= EXERCISE GOAL =
Should any entry seem unclear, still set it down exactly as given, along with all the others.

= DATA UNDER STUDY =

··········

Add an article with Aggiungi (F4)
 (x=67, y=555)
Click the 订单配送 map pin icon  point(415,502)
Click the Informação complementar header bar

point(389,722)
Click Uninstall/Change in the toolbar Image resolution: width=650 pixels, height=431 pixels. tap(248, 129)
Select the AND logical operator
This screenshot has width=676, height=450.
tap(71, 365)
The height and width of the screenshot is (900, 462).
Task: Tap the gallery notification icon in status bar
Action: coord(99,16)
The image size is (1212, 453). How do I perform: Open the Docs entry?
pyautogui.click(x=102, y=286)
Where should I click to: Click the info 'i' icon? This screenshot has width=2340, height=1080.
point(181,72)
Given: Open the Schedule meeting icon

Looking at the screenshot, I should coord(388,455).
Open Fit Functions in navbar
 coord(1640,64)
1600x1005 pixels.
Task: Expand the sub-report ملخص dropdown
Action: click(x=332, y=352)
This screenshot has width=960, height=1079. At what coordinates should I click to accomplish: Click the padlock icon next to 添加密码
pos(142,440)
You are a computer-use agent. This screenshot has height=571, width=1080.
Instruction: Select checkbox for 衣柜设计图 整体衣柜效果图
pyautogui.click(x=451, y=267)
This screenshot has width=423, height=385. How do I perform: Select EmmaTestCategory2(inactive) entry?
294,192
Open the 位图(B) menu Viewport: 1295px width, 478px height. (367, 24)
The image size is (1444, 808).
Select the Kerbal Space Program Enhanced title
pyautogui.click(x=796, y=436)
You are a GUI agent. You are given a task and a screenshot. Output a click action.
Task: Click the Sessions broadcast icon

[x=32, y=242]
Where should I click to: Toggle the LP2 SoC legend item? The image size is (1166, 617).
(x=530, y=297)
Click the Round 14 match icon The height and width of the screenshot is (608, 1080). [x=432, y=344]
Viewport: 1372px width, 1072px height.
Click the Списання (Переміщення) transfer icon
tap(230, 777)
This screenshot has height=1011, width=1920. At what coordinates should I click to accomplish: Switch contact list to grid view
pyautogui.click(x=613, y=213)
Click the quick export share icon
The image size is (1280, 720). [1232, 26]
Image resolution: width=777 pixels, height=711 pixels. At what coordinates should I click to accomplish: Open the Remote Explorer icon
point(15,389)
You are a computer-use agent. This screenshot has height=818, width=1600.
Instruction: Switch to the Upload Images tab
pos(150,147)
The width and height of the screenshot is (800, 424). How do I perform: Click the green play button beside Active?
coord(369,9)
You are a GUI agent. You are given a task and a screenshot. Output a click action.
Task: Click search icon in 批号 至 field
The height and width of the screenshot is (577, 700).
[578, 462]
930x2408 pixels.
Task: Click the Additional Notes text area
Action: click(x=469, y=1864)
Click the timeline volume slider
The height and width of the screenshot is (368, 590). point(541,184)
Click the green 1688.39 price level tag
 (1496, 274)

··········

= RESPONSE AREA =
Add an article with Aggiungi (F4)
 (x=67, y=555)
Click the 订单配送 map pin icon  point(415,502)
Click the Informação complementar header bar

point(389,722)
Click Uninstall/Change in the toolbar Image resolution: width=650 pixels, height=431 pixels. tap(248, 129)
Select the AND logical operator
This screenshot has width=676, height=450.
tap(71, 365)
The height and width of the screenshot is (900, 462).
Task: Tap the gallery notification icon in status bar
Action: coord(99,16)
The image size is (1212, 453). How do I perform: Open the Docs entry?
pyautogui.click(x=102, y=286)
Where should I click to: Click the info 'i' icon? This screenshot has width=2340, height=1080.
point(181,72)
Given: Open the Schedule meeting icon

Looking at the screenshot, I should coord(388,455).
Open Fit Functions in navbar
 coord(1640,64)
1600x1005 pixels.
Task: Expand the sub-report ملخص dropdown
Action: click(x=332, y=352)
This screenshot has width=960, height=1079. At what coordinates should I click to accomplish: Click the padlock icon next to 添加密码
pos(142,440)
You are a computer-use agent. This screenshot has height=571, width=1080.
Instruction: Select checkbox for 衣柜设计图 整体衣柜效果图
pyautogui.click(x=451, y=267)
This screenshot has width=423, height=385. How do I perform: Select EmmaTestCategory2(inactive) entry?
294,192
Open the 位图(B) menu Viewport: 1295px width, 478px height. (367, 24)
The image size is (1444, 808).
Select the Kerbal Space Program Enhanced title
pyautogui.click(x=796, y=436)
You are a GUI agent. You are given a task and a screenshot. Output a click action.
Task: Click the Sessions broadcast icon

[x=32, y=242]
Where should I click to: Toggle the LP2 SoC legend item? The image size is (1166, 617).
(x=530, y=297)
Click the Round 14 match icon The height and width of the screenshot is (608, 1080). [x=432, y=344]
Viewport: 1372px width, 1072px height.
Click the Списання (Переміщення) transfer icon
tap(230, 777)
This screenshot has height=1011, width=1920. At what coordinates should I click to accomplish: Switch contact list to grid view
pyautogui.click(x=613, y=213)
Click the quick export share icon
The image size is (1280, 720). [1232, 26]
Image resolution: width=777 pixels, height=711 pixels. At what coordinates should I click to accomplish: Open the Remote Explorer icon
point(15,389)
You are a computer-use agent. This screenshot has height=818, width=1600.
Instruction: Switch to the Upload Images tab
pos(150,147)
The width and height of the screenshot is (800, 424). How do I perform: Click the green play button beside Active?
coord(369,9)
You are a GUI agent. You are given a task and a screenshot. Output a click action.
Task: Click search icon in 批号 至 field
The height and width of the screenshot is (577, 700).
[578, 462]
930x2408 pixels.
Task: Click the Additional Notes text area
Action: click(x=469, y=1864)
Click the timeline volume slider
The height and width of the screenshot is (368, 590). point(541,184)
Click the green 1688.39 price level tag
 (1496, 274)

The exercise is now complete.